Five Forex Developments Over Christmas You Might Have Missed


US Final GDP was better than feared

The US GDP reading for Q3 defied expectations, revealing 2.0% growth instead of the predicted 1.9%. Consumer spending remained strong, although inventories showed slightly smaller gains. The report also showed that consumer prices (excluding fuel and food) climbed faster than expected, relieving concerns about subdued inflation

Chinese PMI – it wasn’t so bad

While Forex traders will be waiting for non-governmental versions of Chinese PMI readings, the December manufacturing PMI actually showed a slim improvement, climbing from 49.6 to 49.7 (the non-manufacturing PMI climbed from 53.6 to 54.4).
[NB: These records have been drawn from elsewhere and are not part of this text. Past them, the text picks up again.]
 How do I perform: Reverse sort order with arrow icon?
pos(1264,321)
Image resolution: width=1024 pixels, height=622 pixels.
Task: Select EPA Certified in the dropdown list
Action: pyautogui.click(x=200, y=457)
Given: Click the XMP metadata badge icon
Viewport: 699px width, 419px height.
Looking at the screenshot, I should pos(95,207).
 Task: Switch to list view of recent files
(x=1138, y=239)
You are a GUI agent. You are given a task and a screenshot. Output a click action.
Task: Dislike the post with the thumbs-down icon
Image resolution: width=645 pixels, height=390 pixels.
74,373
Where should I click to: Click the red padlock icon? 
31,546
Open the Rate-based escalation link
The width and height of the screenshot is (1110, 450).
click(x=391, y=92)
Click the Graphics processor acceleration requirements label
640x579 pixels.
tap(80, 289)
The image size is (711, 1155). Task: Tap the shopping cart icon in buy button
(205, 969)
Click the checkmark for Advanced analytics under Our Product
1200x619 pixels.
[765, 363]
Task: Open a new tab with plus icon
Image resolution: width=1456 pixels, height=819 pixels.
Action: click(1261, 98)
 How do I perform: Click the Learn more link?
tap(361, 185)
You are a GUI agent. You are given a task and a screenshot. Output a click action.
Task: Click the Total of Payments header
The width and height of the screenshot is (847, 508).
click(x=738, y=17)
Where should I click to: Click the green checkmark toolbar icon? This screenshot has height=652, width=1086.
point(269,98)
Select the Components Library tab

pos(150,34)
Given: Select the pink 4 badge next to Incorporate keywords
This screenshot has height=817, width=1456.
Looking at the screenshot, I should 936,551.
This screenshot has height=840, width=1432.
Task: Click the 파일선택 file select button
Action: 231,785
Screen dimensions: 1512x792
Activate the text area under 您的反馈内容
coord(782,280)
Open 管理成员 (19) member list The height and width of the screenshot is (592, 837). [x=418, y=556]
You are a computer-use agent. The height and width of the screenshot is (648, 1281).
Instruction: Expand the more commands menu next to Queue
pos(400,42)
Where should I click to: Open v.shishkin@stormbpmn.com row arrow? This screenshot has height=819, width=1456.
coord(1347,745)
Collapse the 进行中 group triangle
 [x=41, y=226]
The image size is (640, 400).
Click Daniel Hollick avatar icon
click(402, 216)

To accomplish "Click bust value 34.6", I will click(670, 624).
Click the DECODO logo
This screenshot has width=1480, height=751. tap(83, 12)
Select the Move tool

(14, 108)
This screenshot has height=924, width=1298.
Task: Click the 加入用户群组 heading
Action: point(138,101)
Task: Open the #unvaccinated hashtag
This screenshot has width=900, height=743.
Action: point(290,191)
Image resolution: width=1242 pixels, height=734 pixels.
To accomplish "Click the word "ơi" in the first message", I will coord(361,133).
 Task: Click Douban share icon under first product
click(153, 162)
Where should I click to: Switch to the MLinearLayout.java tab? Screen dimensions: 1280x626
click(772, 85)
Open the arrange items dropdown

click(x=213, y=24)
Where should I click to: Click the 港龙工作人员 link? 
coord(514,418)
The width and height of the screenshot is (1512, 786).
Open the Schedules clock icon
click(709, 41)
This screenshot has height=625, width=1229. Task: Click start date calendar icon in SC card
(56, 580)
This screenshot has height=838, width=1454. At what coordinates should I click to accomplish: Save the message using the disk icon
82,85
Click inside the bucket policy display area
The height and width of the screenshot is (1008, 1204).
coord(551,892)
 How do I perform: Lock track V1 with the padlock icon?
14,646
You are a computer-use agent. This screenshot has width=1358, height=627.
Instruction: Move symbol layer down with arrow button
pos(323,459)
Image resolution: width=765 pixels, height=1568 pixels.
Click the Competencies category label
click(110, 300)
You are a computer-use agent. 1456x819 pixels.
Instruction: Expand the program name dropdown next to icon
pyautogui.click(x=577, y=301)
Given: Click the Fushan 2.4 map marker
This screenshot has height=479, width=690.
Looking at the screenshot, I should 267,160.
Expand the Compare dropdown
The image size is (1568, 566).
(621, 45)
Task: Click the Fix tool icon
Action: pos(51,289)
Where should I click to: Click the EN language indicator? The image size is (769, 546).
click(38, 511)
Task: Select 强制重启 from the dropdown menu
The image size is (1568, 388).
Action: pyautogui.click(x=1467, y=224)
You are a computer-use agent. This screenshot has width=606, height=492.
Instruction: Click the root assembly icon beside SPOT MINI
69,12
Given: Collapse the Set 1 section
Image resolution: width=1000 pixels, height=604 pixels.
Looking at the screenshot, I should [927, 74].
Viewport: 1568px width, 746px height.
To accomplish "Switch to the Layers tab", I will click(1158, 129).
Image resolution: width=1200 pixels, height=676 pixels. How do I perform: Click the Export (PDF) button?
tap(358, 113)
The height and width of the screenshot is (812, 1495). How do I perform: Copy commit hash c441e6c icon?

The grim luck of the Loonie

With the latest figures for the Canadian economy all in the red and its GDP flat-lining in October after a 0.5% contraction in the previous quarter, the Loonie looked like it was in for a rough ride. Fortunately, there’s no need just yet for traders to make radical changes to their Forex trading strategies – the Loonie’s losses were capped after the US released its latest crude oil inventories, showing a 5.9 million drop in stockpiles. This news helped oil prices and the positively-correlated Canadian dollar bounce back after fears of oversupply eased.

NZ fares better than forecast

New Zealand enjoyed better news, with its economy showing a better-than-anticipated trade balance shortfall of 779 million NZD – well below October’s dismal 905 million NZD and better than the predicted 812 million NZD. An uptick in international and domestic demand was signalled by a growth in both imports and exports in November, with capital goods accounting for the lion’s share of total imports. As a result, declines in the value of crude oil purchases were offset. As far as Forex trading tips are concerned, a selloff of the NZD appears to have been averted

A mixed Forex bag for Japan

Meanwhile, in Japan, a mixed Forex picture emerged: spending data was disappointing, but CPI readings were better than forecast, coming in at 0.1% instead of flat-lining as expected.